Des épreuves donc, liées au passé d'Angela qui la rattrape sous la forme d'un carabinier d'opérette mais perspicace. La loi, c'est la loi, mais il va lui laisser un dernière heure, le temps d'une scène déchirante, pour faire ses adieux à Gino qui ne se doute de rien. Avant cela, le scénario de Marion Orth qui adapte la pièce Cristilinda de J. Monckton Hoffe, reprend des motifs de Seventh heaven. Le couple fait l’expérience de la vie commune dans un improbable appartement bohème hors du monde. Nouvelle occasion pour Borzage de ciseler des petits riens délicats : elle lui enlève ses bottes, il fait chambre à part, gentleman, ils sont ensemble. Si Angela est éperdue d'admiration pour son homme, Gino est d'une tendresse quasi enfantine, se blottissant contre elle tout en la protégeant de son imposante carrure. C'est pourtant à la femme fragile que revient le plus dur. En affrontant son passé, l'assumant en adulte, elle risque son amour pour payer sa dette au prix du mensonge.

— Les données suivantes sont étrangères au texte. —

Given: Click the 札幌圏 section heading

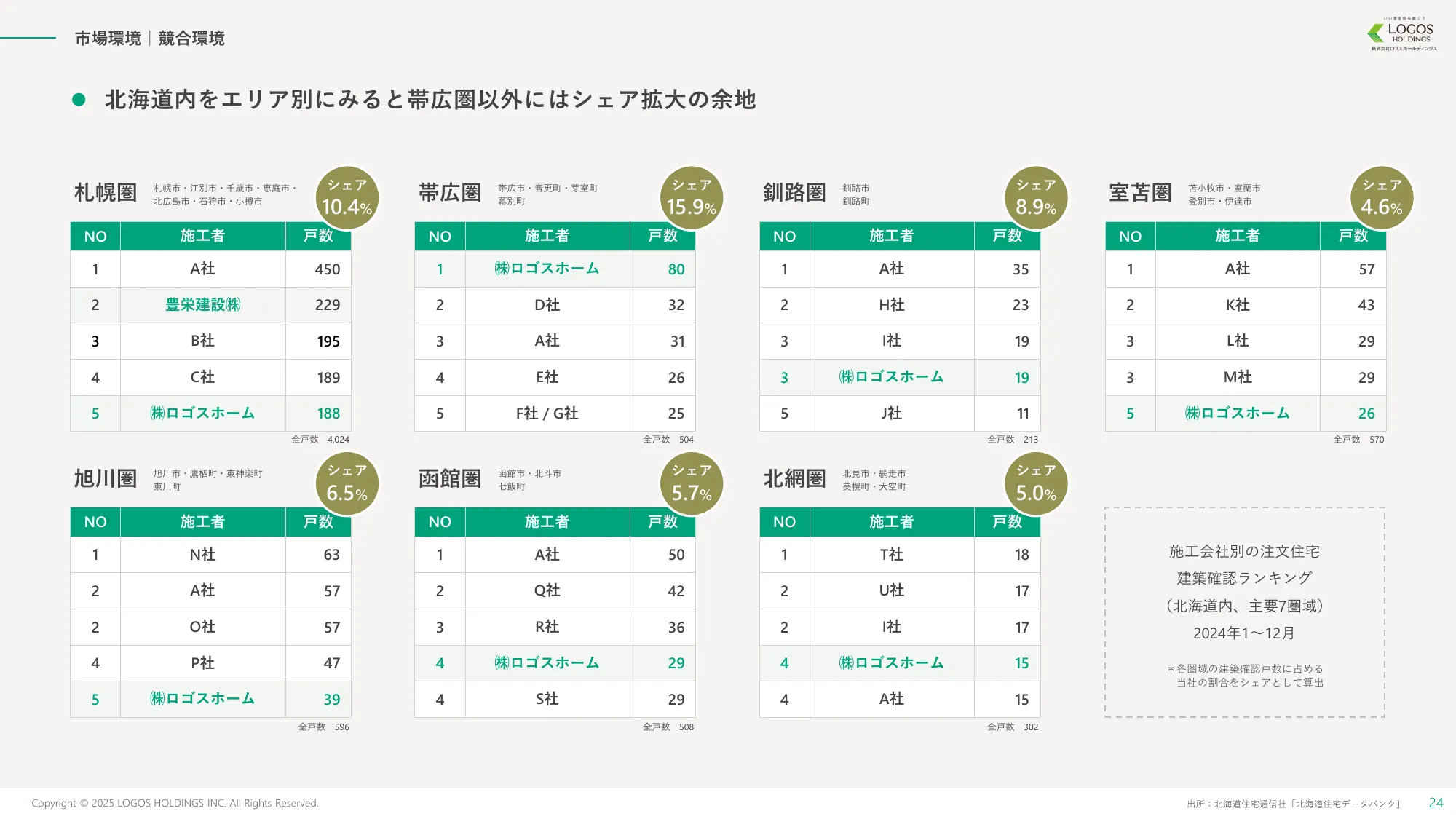Looking at the screenshot, I should click(104, 191).
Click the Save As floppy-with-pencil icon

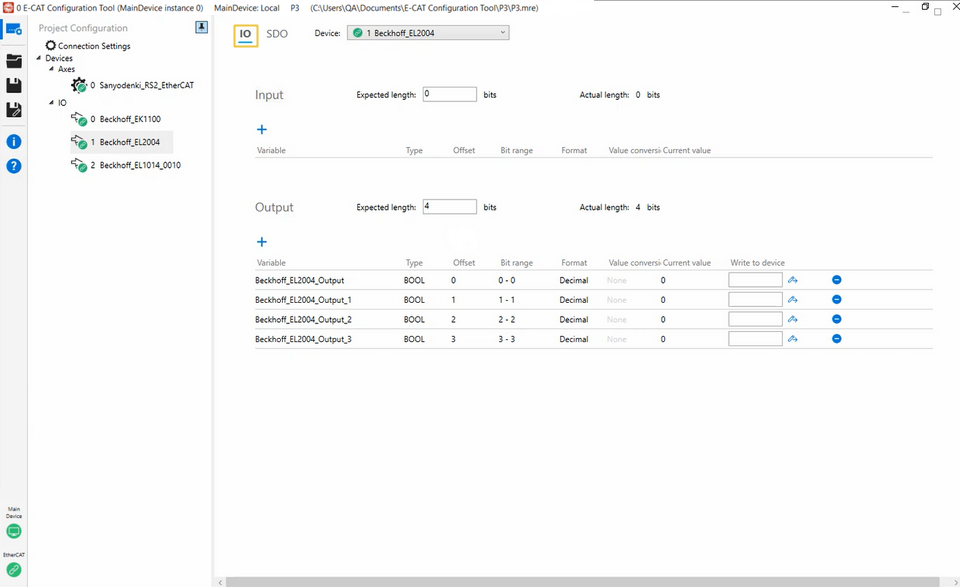pyautogui.click(x=14, y=110)
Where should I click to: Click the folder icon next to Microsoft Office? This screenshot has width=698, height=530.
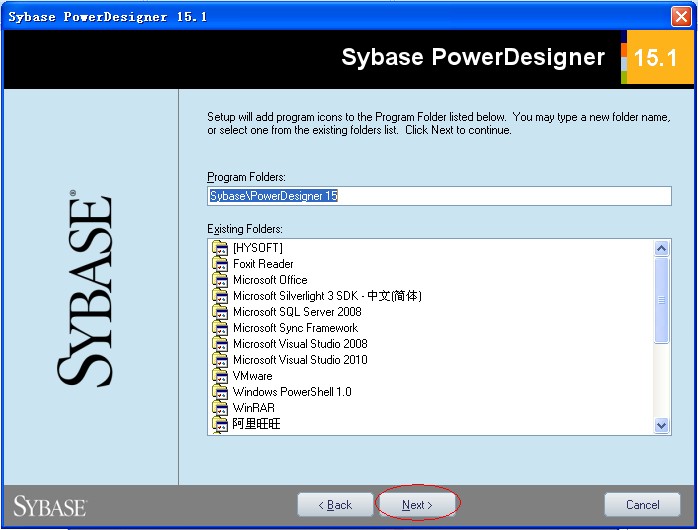221,280
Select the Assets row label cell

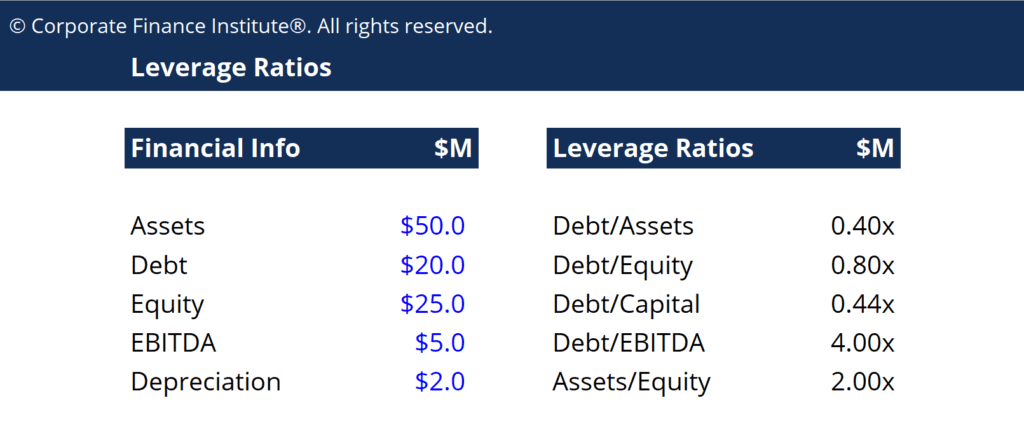point(168,226)
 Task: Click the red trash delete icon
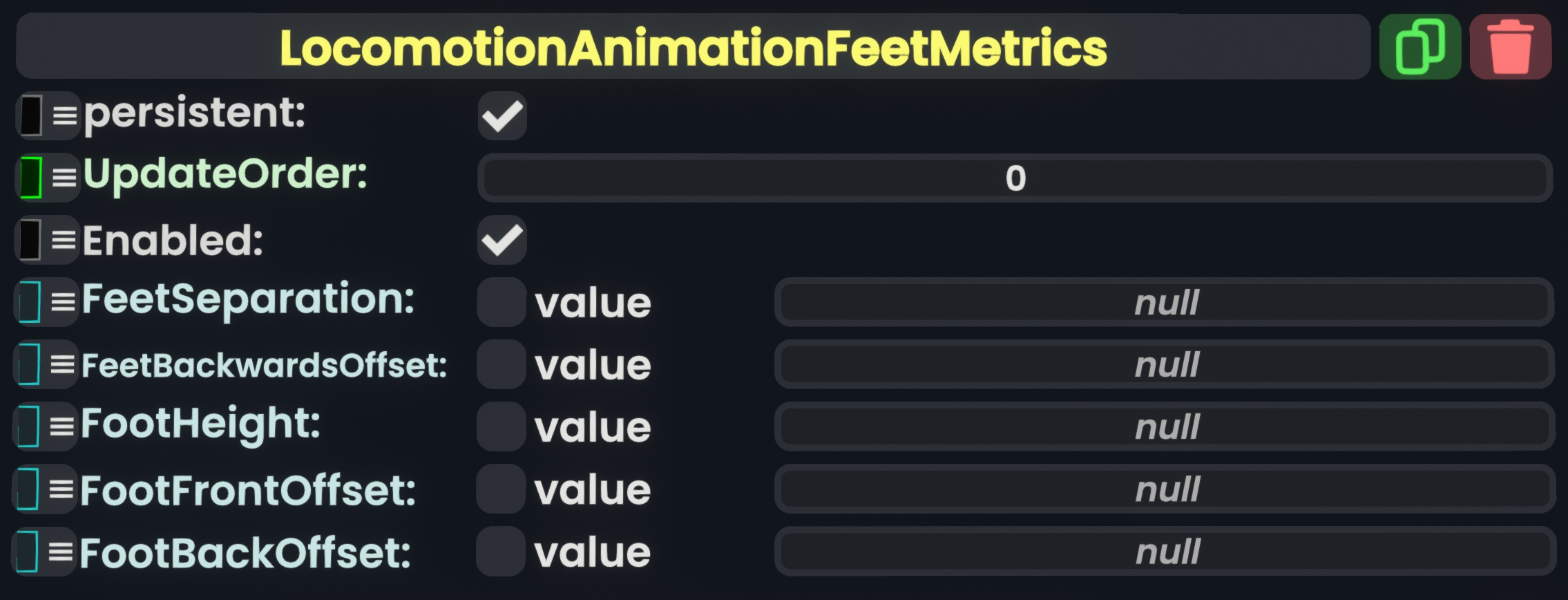[1510, 47]
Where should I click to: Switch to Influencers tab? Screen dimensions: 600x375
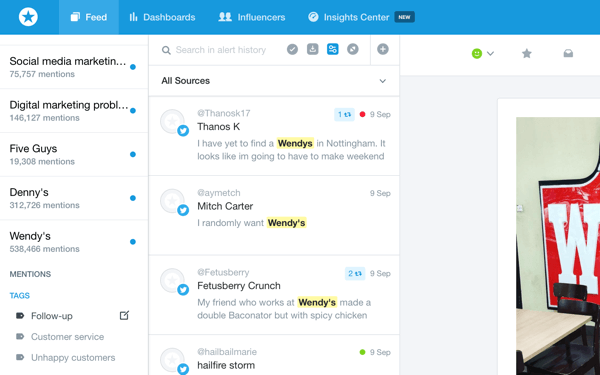point(252,17)
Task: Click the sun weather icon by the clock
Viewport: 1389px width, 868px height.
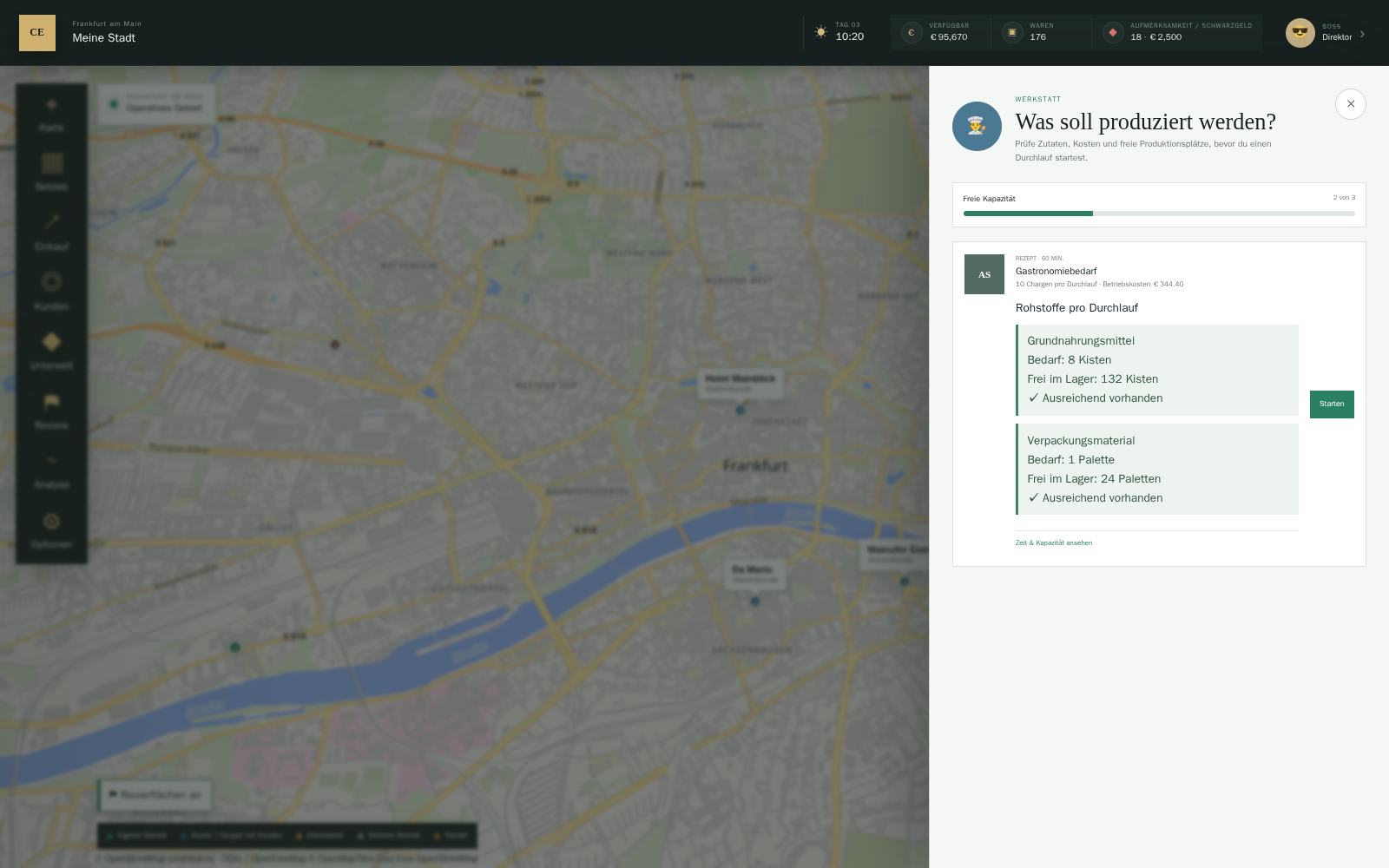Action: 821,32
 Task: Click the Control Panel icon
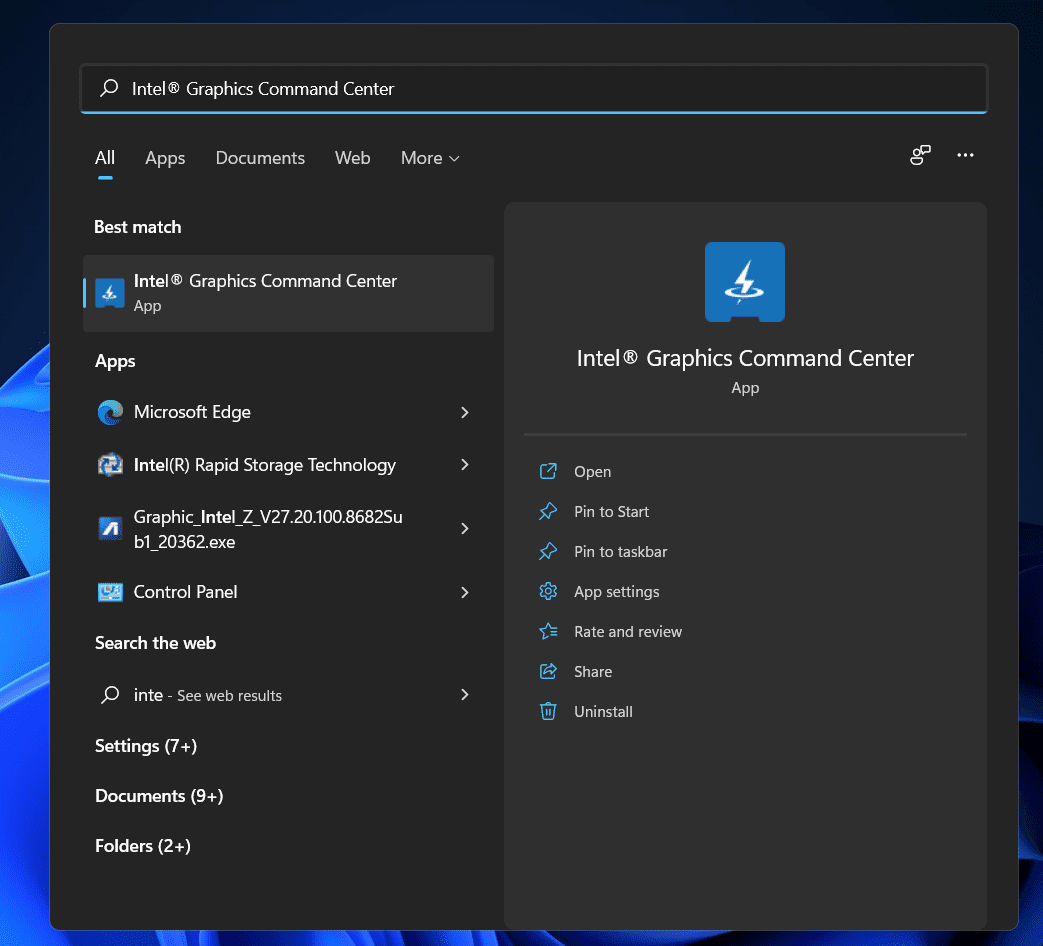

Sans atteindre le sommet lyrique du film précédent, Street angel s'achève par une scène poignante qui mêle de nouveau révélation au sens religieux et miracle, un miracle qui, s'il a lieu dans une église, n'en est pas moins un miracle laïque, un miracle de la Vie, de l'Amour et de l'Art. C'est le tableau de Gino représentant sa vision d'Angela, à la trajectoire complexe (vendu, travesti, enjeu d'une escroquerie), qui va toucher l'homme au cœur au moment suprême en lui évitant de commettre l'irréparable. Gino se souvient alors qu'il avait su voir Angela au-delà des apparences. Ce tableau, c'est la vérité de la femme et c'est aussi un mensonge (on l'a fait passer pour l’œuvre d'un ancien maître). Il se charge alors symboliquement de ce qui mine le couple et, redécouvert par Gino, lui ouvre les yeux sur la vérité d'Angela. C'est magistral.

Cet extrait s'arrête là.